The site is on the southeast corner of Osceola Parkway and International Drive South, a hot development axis. Osceola has budgeted $98.5 million for the center.
Xentury has until mid-September to work out a development contract with the county. Xentury would break ground in November and target a February 2005 opening for the convention center and a 30-story, 1,000-room hotel planned with Starwood Hotels and Resorts Worldwide Inc. of White Plains, N.Y.
The hotel would fly either a Westin or Sheraton flag. Xentury and Starwood would jointly manage the hotel. Xentury would also manage the convention center which would have 250,000 sf of usable, unobstructed exhibit area initially and 37,500 sf of meeting space.
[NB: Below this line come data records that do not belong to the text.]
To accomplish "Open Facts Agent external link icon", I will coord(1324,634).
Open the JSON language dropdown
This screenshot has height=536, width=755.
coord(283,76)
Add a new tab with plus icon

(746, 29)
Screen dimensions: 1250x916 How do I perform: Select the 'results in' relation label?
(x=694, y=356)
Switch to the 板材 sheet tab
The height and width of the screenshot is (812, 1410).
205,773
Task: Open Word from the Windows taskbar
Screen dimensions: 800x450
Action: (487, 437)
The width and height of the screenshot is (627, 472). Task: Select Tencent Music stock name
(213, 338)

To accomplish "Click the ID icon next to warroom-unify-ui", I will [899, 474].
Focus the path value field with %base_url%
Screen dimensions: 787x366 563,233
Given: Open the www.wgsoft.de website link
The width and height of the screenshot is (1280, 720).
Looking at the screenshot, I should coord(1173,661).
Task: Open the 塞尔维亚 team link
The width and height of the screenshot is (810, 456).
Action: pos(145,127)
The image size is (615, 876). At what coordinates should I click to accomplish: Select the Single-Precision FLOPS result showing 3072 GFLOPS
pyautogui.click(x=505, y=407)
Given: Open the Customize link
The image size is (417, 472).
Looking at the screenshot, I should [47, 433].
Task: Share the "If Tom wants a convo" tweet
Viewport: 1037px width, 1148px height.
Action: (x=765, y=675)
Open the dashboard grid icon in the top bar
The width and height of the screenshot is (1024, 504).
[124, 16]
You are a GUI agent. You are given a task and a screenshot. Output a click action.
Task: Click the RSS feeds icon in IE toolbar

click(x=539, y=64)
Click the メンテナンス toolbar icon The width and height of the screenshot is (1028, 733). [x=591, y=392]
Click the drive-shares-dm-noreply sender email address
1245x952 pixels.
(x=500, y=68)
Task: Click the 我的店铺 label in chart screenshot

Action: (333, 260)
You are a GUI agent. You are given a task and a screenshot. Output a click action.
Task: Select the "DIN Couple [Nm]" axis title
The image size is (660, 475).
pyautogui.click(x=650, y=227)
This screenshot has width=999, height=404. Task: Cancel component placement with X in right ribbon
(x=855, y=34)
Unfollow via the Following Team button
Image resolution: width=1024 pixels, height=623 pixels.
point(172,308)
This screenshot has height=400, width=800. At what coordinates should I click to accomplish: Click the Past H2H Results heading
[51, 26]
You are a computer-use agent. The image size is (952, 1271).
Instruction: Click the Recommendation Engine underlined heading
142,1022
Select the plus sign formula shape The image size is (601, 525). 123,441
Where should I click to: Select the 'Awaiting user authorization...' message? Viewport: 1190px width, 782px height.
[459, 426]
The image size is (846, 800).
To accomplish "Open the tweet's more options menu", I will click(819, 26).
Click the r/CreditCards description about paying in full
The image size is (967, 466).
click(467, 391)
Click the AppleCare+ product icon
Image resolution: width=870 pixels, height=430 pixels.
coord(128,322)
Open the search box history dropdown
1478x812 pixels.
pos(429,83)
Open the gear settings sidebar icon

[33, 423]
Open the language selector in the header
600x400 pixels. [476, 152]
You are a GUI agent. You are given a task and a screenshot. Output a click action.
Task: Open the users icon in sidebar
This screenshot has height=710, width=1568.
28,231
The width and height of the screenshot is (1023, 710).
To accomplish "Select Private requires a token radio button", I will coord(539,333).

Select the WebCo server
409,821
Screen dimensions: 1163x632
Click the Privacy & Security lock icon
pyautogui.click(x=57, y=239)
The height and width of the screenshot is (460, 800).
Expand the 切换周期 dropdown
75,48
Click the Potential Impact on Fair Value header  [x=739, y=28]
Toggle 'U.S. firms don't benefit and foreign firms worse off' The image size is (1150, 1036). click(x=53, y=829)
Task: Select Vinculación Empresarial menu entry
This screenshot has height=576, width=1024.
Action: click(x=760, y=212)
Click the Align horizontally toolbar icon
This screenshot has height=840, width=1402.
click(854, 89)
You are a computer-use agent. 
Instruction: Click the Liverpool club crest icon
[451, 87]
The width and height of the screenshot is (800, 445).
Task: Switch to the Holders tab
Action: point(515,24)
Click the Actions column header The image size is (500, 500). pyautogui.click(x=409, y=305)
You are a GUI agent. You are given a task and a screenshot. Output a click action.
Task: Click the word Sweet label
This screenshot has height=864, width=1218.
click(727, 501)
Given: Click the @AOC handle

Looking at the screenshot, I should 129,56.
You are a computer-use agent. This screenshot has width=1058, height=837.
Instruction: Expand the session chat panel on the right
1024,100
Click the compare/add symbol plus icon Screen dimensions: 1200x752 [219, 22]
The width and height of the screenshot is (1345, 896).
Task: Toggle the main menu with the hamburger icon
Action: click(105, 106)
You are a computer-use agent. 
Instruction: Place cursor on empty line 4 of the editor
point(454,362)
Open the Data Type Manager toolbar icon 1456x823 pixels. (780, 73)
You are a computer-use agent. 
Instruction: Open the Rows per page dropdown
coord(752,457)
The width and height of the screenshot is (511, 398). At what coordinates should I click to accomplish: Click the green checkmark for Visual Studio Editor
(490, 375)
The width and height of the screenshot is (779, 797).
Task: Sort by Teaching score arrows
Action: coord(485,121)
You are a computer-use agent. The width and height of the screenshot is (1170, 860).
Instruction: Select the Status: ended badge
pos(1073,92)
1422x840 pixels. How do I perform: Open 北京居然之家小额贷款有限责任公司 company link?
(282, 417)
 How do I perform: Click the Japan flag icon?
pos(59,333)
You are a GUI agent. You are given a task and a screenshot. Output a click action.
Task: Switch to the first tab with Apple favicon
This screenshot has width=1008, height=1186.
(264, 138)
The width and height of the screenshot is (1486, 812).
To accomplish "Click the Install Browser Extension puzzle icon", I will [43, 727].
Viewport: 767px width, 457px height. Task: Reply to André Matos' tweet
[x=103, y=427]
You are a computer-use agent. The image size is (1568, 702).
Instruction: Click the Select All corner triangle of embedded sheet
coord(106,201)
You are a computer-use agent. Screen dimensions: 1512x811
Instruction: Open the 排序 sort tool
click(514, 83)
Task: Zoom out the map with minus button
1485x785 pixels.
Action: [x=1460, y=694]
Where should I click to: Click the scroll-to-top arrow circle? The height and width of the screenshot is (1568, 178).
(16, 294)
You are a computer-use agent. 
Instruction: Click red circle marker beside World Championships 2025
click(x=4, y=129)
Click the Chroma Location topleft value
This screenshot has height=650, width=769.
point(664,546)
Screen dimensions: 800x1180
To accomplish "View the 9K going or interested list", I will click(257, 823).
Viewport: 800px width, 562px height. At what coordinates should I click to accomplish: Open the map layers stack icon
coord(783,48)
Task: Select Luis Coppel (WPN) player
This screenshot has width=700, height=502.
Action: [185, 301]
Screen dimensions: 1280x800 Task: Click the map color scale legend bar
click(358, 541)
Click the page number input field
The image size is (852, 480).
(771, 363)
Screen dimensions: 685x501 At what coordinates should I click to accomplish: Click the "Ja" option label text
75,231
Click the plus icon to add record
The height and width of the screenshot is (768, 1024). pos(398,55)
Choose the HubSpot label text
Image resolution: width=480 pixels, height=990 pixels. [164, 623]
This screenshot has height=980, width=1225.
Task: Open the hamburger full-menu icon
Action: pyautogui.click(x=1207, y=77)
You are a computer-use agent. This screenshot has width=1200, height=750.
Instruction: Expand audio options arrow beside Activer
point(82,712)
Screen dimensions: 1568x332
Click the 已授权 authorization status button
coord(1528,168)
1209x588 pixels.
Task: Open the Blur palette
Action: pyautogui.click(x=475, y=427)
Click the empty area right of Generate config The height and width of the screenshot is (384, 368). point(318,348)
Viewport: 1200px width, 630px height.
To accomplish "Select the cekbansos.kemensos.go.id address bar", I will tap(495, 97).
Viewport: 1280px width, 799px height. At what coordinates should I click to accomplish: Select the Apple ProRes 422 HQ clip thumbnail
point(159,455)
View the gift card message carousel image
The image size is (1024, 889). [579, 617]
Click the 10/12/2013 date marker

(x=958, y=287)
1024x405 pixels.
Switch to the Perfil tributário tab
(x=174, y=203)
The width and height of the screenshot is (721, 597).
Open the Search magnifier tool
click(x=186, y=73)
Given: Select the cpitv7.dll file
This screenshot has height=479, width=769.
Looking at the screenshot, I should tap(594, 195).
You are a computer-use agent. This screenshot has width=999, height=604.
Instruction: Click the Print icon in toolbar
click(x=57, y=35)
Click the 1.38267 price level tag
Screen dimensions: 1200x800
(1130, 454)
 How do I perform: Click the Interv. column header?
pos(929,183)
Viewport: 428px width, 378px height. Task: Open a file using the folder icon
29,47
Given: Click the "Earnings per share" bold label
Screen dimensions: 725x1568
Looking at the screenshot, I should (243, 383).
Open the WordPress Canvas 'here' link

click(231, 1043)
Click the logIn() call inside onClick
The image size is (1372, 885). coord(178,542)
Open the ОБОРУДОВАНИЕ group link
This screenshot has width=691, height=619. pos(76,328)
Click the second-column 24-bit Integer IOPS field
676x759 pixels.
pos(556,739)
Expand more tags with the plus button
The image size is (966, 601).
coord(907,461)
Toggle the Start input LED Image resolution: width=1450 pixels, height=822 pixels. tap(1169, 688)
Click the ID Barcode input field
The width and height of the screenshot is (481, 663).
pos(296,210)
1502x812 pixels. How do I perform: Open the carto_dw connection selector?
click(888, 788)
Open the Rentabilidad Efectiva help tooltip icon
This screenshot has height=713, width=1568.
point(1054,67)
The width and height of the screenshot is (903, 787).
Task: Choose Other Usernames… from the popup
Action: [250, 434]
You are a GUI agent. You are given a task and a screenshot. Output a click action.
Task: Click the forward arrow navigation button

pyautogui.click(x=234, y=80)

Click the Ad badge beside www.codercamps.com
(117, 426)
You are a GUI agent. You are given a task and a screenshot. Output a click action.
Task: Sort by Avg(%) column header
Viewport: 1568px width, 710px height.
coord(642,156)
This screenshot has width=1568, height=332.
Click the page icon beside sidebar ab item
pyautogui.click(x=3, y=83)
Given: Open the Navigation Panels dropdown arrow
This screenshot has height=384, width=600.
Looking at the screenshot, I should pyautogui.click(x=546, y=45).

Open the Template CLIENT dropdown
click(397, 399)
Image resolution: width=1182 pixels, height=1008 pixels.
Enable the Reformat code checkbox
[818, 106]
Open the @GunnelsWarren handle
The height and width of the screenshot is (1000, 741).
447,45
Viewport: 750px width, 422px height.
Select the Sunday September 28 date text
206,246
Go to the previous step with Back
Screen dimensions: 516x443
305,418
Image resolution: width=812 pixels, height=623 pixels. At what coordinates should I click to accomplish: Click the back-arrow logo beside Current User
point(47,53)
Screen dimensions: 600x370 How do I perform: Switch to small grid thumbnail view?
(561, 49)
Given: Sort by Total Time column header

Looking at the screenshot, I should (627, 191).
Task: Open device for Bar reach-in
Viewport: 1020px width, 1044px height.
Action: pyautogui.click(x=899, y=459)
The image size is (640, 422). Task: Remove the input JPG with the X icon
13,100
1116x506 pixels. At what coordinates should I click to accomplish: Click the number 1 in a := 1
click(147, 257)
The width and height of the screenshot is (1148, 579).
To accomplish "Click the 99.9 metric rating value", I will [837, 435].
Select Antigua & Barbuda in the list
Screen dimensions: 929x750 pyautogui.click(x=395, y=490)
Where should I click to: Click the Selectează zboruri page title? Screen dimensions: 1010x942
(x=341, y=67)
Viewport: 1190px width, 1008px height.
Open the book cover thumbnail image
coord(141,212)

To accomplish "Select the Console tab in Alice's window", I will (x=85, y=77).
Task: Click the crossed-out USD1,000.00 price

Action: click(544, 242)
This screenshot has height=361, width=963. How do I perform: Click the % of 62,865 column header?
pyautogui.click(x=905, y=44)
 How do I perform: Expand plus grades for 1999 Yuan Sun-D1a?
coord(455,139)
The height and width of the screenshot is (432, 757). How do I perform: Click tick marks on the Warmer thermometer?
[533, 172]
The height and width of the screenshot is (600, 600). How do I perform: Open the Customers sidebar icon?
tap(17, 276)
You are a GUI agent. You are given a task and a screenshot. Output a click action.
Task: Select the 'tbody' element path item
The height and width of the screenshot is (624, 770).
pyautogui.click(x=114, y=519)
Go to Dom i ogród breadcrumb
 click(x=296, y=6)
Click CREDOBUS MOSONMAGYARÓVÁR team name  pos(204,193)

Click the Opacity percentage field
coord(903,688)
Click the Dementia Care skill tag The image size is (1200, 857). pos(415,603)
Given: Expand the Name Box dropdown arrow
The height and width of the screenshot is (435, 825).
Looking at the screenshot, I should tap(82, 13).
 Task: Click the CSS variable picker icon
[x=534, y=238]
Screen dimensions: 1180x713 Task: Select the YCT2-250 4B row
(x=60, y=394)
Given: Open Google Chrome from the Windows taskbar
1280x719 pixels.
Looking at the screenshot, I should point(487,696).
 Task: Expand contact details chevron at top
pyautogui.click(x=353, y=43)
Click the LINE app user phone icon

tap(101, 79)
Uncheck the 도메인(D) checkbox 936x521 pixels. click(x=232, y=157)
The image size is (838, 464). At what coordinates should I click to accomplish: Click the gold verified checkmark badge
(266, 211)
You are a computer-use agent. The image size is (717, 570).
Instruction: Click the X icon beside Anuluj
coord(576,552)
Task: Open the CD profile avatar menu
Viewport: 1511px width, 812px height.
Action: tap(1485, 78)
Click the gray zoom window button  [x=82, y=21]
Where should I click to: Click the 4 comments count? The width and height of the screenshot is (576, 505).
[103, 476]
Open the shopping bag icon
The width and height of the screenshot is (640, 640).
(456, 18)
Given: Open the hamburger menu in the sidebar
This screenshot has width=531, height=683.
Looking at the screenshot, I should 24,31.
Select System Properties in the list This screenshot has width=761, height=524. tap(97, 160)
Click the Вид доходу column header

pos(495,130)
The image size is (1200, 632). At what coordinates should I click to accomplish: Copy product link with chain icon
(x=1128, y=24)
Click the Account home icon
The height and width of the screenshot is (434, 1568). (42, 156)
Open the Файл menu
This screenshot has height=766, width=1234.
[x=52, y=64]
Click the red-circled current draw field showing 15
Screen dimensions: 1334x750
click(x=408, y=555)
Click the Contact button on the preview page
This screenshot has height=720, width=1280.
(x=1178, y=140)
Additional convention center space could be constructed later in an adjoining attached structure. "There is sufficient land for such an expansion," Susan Lawrence, Xentury's vice president/marketing, tells GlobeSt.com.
If the Xentury deal sours, Osceola would try to close a contract with Austin-based Landmark Organization Inc., ranked second for the project. Tempus Resorts International of Orlando placed third in the Osceola county commissioners' rankings Monday.
For Xentury, the nod from Osceola elected officials stamps the 10-year-old Orlando company as one of the foremost developers in the area. Xentury developed a 400-acre tract where Nashville, TN-based Gaylord Entertainment Inc. leases 65 acres for its $405 million, 1,406-room Gaylord Palms resort.
That 400-acre parcel is where Xentury plans to build the convention center, hotel, 175,000 sf of retail and a people-mover system that would link all the properties. Lawrence says she is confident there will be sufficient business for the two hotels.
"We would never build a project that would hurt an existing project," Lawrence tells GlobeSt.com. "This venture is planned for (first quarter) 2005 when the economy is expected to be strong again and a new tourist season will just be starting."
The Xentury plan envisions the creation of the Osceola County Convention Corridor Group, a consortium of small hotels and tourism/convention-related businesses that would promote the convention center area year around.
The Osceola convention center would be soliciting mid-sized clients which are either too small exhibit products in the two million sf of exhibit space at Orange County Convention Center or too large to display presentations in smaller hotel convention and meeting rooms.
Xentury City won't earn a specific development fee for guiding the project. "Our benefits will come from new development opportunities around the convention site," Lawrence tells GlobeSt.com.
Convention center consultants are St. Joe Hospitality, a division of Jacksonville, FL-based St. Joe Co., the biggest developer and land owner in Florida; Fort Lauderdale, FL-based Centex-Rooney Construction Management Co.; and financial adviser HSBC Securities, a New York subsidiary of Toronto-based HSBC Bank Canada.